For development I want to mount a file share from my windows dev box inside my CoreOS VM, so I can then mount that volume inside a container.
CoreOS doesn't appear to support doing this, and comes with no package manager; the idea being it is only a minimalist host for containers.
$ cat /proc/filesystems
nodev sysfs
nodev rootfs
nodev ramfs
nodev bdev
nodev proc
nodev cgroup
nodev cpuset
nodev tmpfs
nodev devtmpfs
nodev debugfs
nodev securityfs
nodev sockfs
nodev pipefs
nodev devpts
nodev hugetlbfs
nodev pstore
nodev mqueue
nodev autofs
ext3
ext2
ext4
I can mess around with the container and mount it from within the container but I was having trouble getting that setup via Dockerfiles and entrypoint scripts; also that approach feels hacky: Containers shouldn't worry about where the data is stored, they just ask for a volume. In production I'd be using AWS storage or Azure storage, etc, so I'd have to modify my images for different host AND i can't use the official images.

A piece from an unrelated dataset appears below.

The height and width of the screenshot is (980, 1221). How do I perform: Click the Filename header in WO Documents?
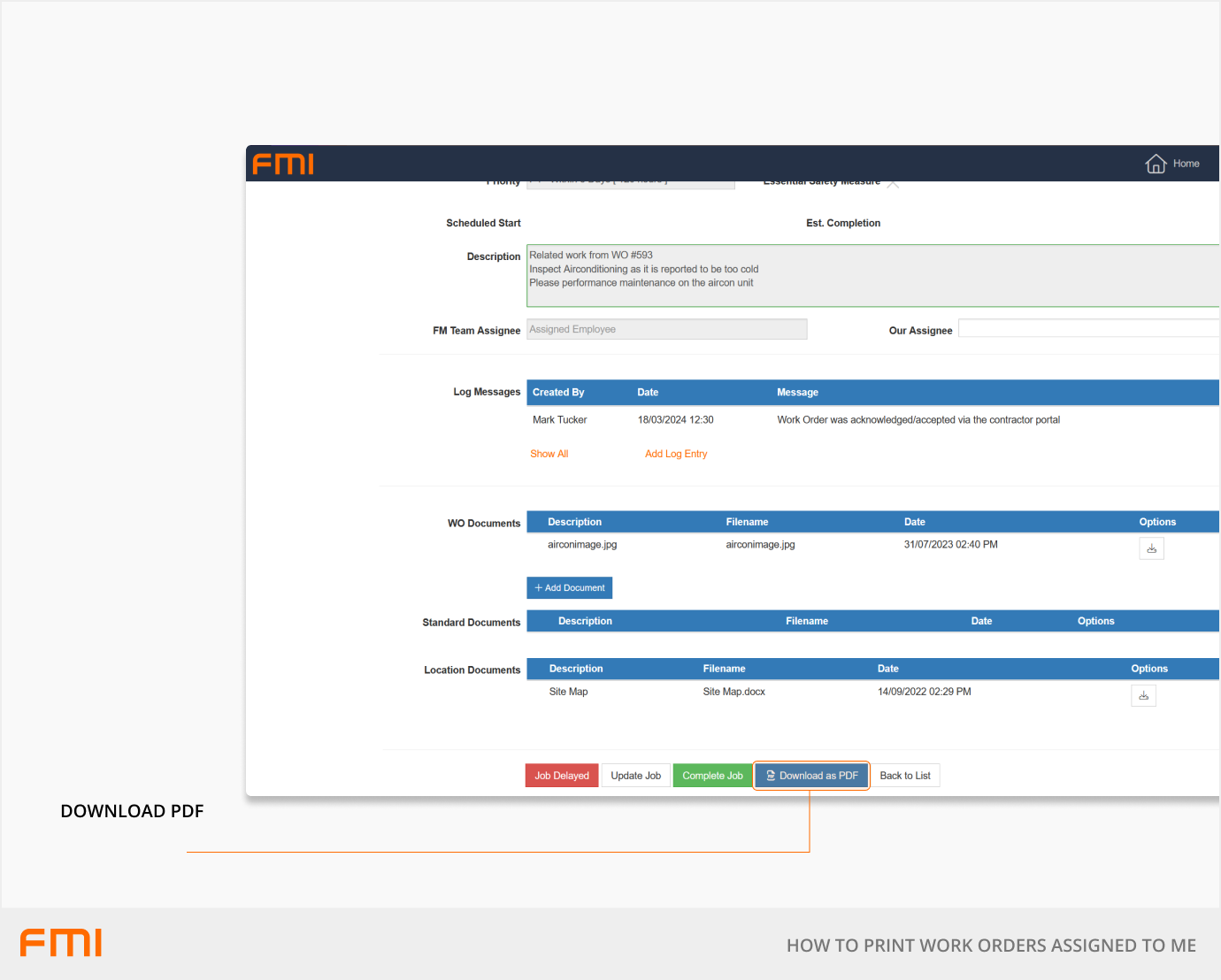click(747, 522)
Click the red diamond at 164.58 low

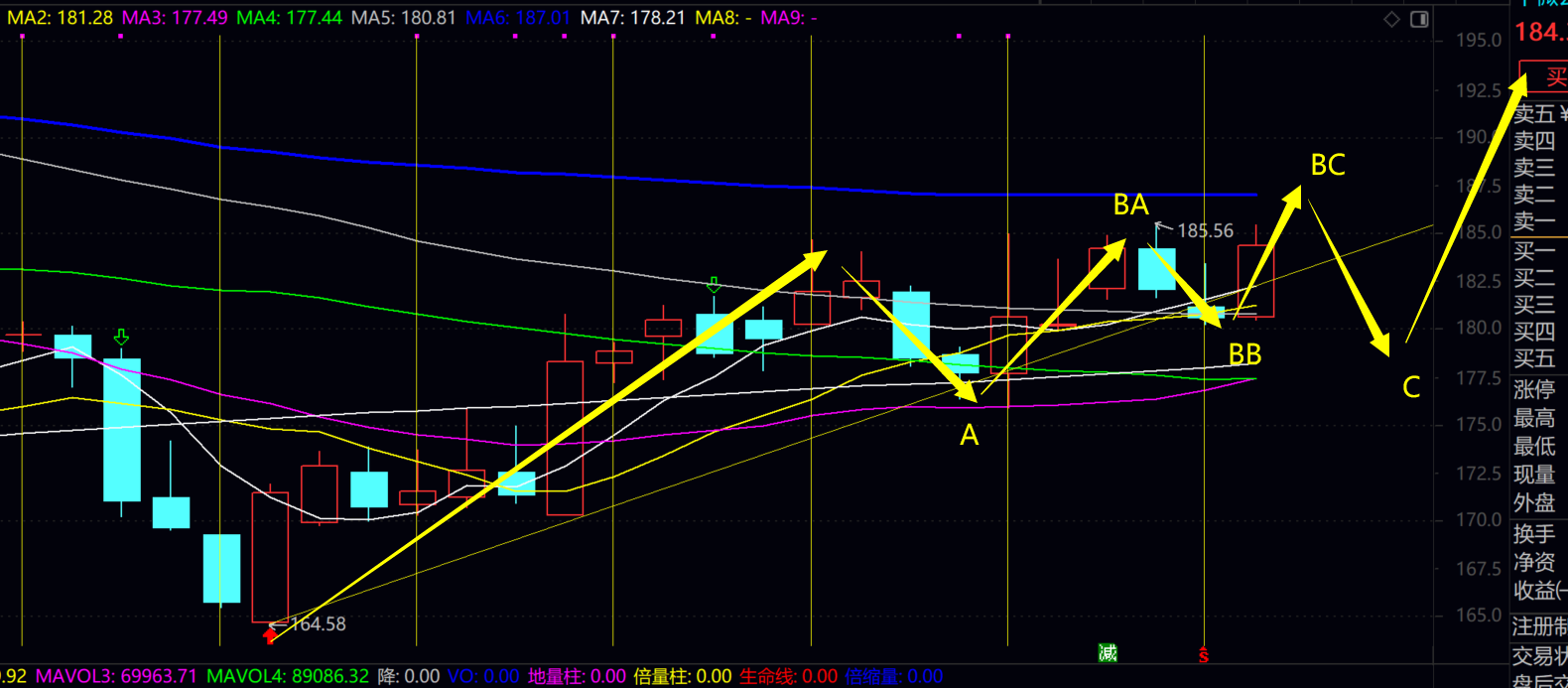click(270, 634)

So yeah I'm 99 percent sure I need to mount it within the CoreOS host, but don't know how to do it.
Best Answer
The fundamental principles of containers is that they should be portable and completely self contained. It should not have any external dependencies that are environment specific, (like a specific network share).
Instead of making your container inside CoreOS, you should build your container on a dedicated build host which has access to the network share. All files that are needed by the container should then be encapsulated inside the container, or a volume container and pushed to CoreOS using the docker registry.
CoreOS isn't really meant for development work. It is meant to be used for deployments. You may find vagrant gives a better workflow since it can mount volumes between the host and the guest.